Confira o estudo: O-panorama-das-bets_janeiro_2025

A projeção considera o efeito multiplicador intersetorial de produção, valor adicionado e impostos líquidos de subsídios, partindo do princípio de que o valor apostado nas bets poderia ter sido usado para consumo de outros bens e serviços pelas famílias. “É uma parcela muito grande de recursos do orçamento familiar desviados para as apostas em um cenário de recuperação para o comércio, que se dá de forma lenta”, observa a economista do Instituto de Pesquisa da Fecomércio MS, Regiane Dedé de Oliveira.

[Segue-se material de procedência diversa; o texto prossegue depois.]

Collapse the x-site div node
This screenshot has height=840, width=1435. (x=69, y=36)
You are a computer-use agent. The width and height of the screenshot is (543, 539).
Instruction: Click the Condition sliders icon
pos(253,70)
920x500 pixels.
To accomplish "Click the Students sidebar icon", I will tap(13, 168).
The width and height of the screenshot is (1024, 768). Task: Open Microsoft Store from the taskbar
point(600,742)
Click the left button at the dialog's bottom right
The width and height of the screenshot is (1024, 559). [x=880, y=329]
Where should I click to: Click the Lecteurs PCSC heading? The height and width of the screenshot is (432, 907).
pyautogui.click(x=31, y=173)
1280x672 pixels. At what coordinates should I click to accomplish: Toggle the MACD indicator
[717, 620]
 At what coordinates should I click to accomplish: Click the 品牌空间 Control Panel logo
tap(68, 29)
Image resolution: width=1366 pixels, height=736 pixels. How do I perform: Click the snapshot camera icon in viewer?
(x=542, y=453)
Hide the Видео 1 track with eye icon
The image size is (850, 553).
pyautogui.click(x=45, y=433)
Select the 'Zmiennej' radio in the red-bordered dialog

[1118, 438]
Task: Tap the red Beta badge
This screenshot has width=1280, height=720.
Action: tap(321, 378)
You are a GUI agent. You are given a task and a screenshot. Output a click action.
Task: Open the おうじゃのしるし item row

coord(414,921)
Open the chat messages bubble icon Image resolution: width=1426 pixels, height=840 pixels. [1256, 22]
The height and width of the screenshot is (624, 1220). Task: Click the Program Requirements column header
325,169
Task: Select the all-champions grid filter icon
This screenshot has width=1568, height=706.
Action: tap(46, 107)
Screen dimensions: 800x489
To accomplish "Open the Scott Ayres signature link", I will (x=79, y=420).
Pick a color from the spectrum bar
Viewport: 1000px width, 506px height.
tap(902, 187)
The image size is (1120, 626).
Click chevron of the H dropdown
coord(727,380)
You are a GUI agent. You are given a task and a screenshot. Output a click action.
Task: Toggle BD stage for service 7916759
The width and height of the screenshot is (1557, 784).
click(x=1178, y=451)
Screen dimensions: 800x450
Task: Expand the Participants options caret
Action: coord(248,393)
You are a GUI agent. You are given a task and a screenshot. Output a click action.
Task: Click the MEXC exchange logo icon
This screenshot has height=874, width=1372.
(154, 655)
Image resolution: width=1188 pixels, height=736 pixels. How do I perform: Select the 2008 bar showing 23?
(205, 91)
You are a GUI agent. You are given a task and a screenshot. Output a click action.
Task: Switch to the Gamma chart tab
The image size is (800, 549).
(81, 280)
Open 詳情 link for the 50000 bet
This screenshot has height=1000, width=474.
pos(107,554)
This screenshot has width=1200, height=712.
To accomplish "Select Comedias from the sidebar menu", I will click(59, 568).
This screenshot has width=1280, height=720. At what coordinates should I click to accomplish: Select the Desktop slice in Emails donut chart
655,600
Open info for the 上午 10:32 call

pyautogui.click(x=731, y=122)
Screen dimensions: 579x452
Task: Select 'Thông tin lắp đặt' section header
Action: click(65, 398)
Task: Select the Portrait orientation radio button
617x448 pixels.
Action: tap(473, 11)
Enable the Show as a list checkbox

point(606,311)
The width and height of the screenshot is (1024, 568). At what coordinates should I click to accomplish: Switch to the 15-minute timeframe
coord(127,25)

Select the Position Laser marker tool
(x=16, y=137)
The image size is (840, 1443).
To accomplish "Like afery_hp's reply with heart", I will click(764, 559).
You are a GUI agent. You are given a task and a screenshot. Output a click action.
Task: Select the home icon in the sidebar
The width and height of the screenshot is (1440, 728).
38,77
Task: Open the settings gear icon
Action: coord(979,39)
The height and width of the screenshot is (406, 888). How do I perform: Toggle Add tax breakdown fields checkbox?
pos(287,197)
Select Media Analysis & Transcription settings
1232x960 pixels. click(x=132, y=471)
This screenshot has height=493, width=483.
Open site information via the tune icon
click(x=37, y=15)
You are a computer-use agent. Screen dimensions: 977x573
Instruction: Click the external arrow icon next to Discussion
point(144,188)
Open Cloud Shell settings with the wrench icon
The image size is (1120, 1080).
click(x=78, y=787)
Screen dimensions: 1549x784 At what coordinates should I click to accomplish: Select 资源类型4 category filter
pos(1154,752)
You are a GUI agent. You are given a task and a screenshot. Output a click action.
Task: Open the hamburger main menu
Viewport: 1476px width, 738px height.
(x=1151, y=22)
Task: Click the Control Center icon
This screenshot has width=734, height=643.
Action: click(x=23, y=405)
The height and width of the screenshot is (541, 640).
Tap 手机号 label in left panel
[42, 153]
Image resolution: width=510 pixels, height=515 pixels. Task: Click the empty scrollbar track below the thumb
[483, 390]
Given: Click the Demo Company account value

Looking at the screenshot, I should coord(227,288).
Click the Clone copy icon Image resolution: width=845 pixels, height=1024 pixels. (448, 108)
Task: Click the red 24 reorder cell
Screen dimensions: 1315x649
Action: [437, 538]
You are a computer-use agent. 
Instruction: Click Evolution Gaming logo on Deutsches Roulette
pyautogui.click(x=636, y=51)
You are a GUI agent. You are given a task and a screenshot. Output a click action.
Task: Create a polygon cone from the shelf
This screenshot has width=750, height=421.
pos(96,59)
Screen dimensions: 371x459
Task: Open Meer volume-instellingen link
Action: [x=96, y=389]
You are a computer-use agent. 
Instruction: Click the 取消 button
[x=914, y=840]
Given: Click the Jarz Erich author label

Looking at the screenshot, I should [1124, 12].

De acordo com o estudo, o setor de comércio de bens, serviços e turismo enfrentou perda de R$ 103 bilhões do faturamento anual potencial com o redirecionamento dos recursos das famílias para os jogos. A pesquisa que revelou o dado ainda mostra que 1,8 milhão de brasileiros entraram em situação de inadimplência por comprometer a renda com as bets.

“Os dados deixam claro que o impacto das apostas vai além do aspecto financeiro, interferindo diretamente na capacidade do comércio varejista e de outros setores importantes para o desenvolvimento do País. A regulamentação, além de promover arrecadação formal, pode mitigar esses desvios prejudiciais”, explica Felipe Tavares, economista-chefe da CNC.

O caminho para a regulação

O estudo da CNC reforça a importância da regulamentação para mitigar os danos das apostas para a economia. Entre as medidas propostas, destacam-se a imposição de limites para os jogos on-line, campanhas de conscientização e programas de apoio a viciados. Outra sugestão é a regulamentação anterior de cassinos físicos, que, segundo o Projeto de Lei nº 2.234/22, pressupõe a criação de uma Contribuição de Intervenção no Domínio Econômico (Cide) específica para o setor, com potencial de arrecadação de até R$ 22 bilhões anuais em tributos, e esses recursos poderiam ser direcionados para áreas como saúde e educação e diversos programas sociais, criando um círculo virtuoso e benéfico para a sociedade.